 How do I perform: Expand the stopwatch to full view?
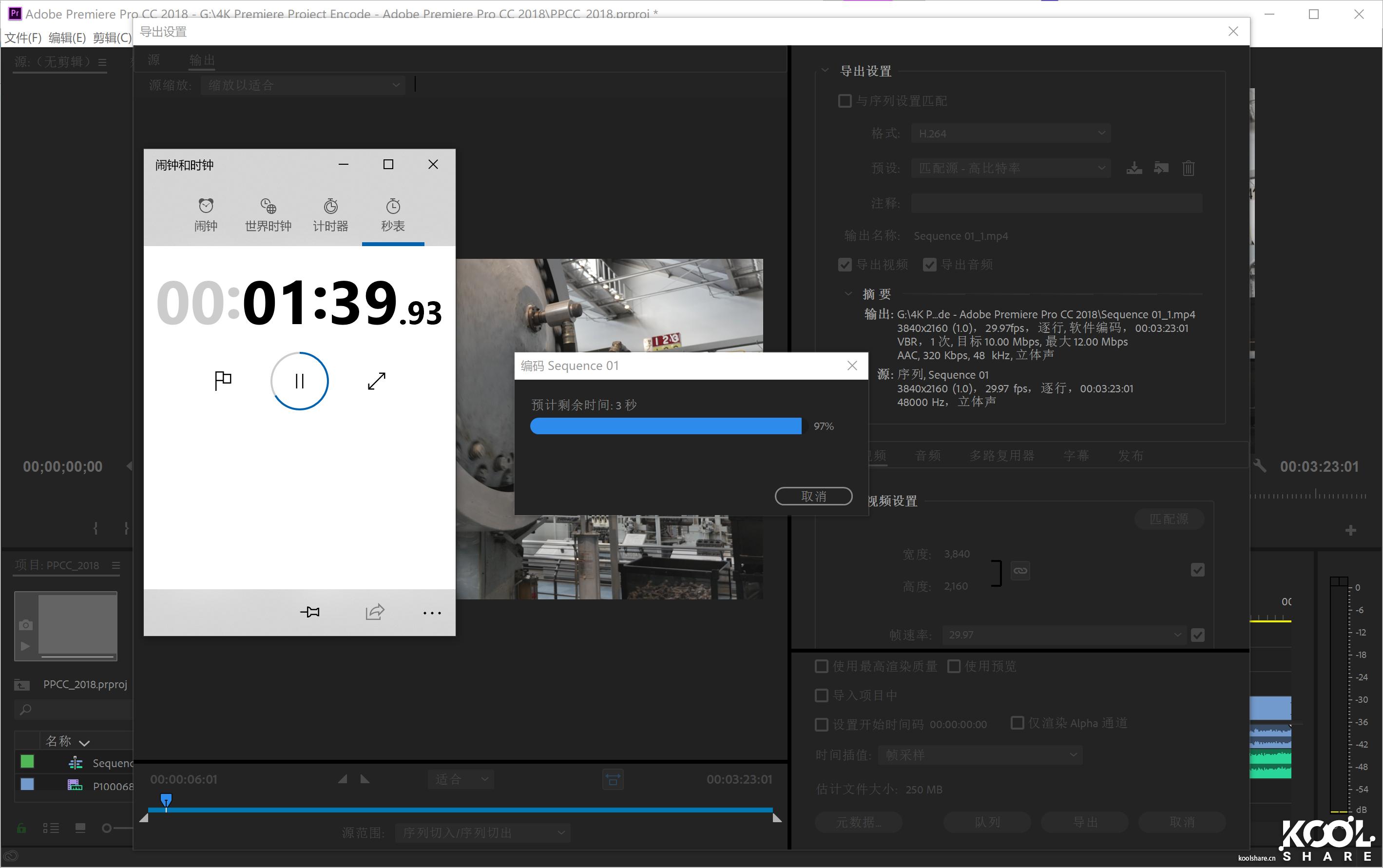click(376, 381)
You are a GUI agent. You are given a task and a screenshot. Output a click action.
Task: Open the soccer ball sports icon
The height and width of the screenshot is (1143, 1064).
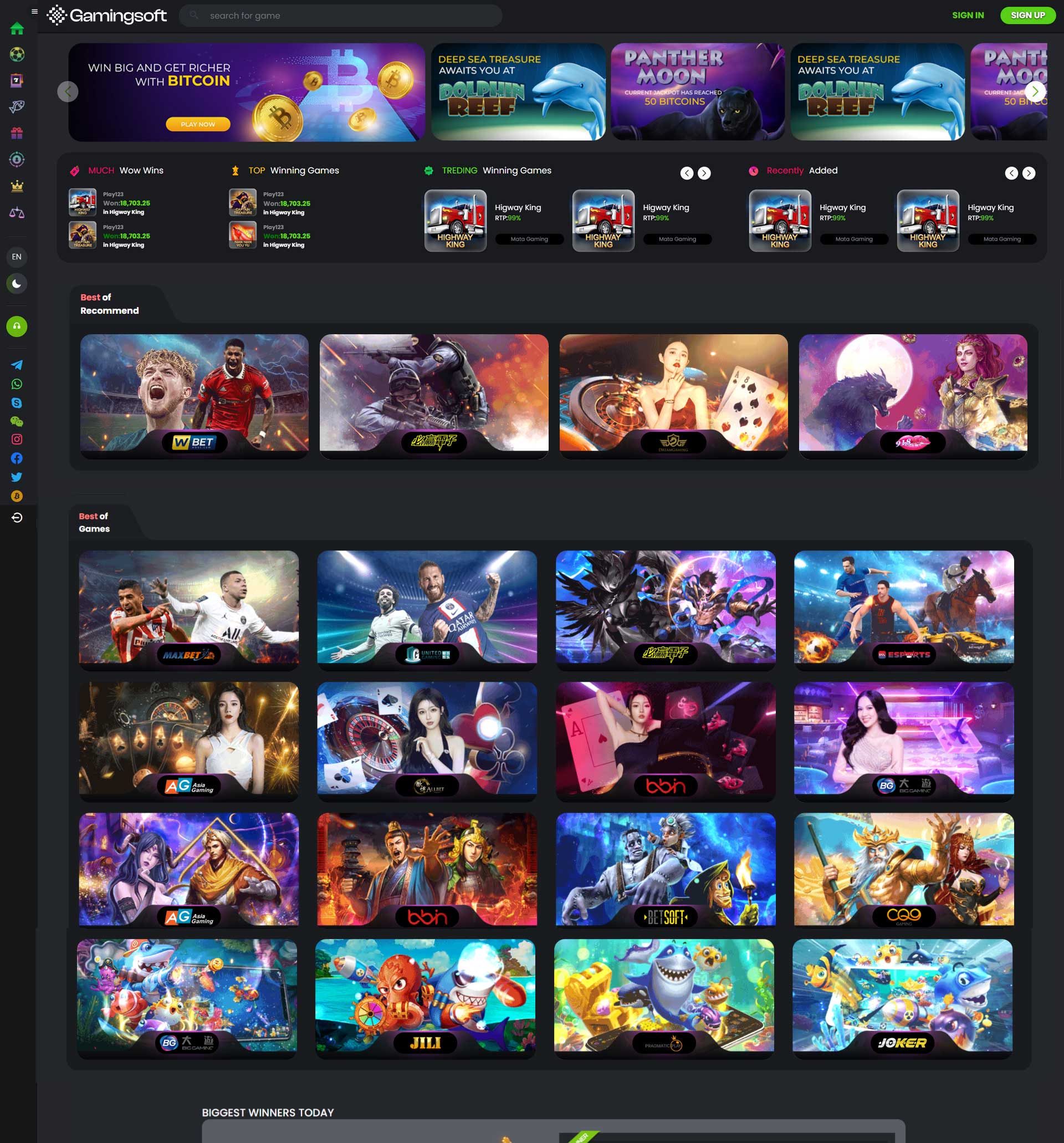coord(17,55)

------------------------

What you need to do: Only the pictures are to be left out; the rest of the material above should be printed verbatim.

Solved problem:
 How do I perform: Expand the stopwatch to full view?
click(376, 381)
You are a GUI agent. You are given a task and a screenshot. Output a click action.
Task: Open the soccer ball sports icon
The height and width of the screenshot is (1143, 1064).
coord(17,55)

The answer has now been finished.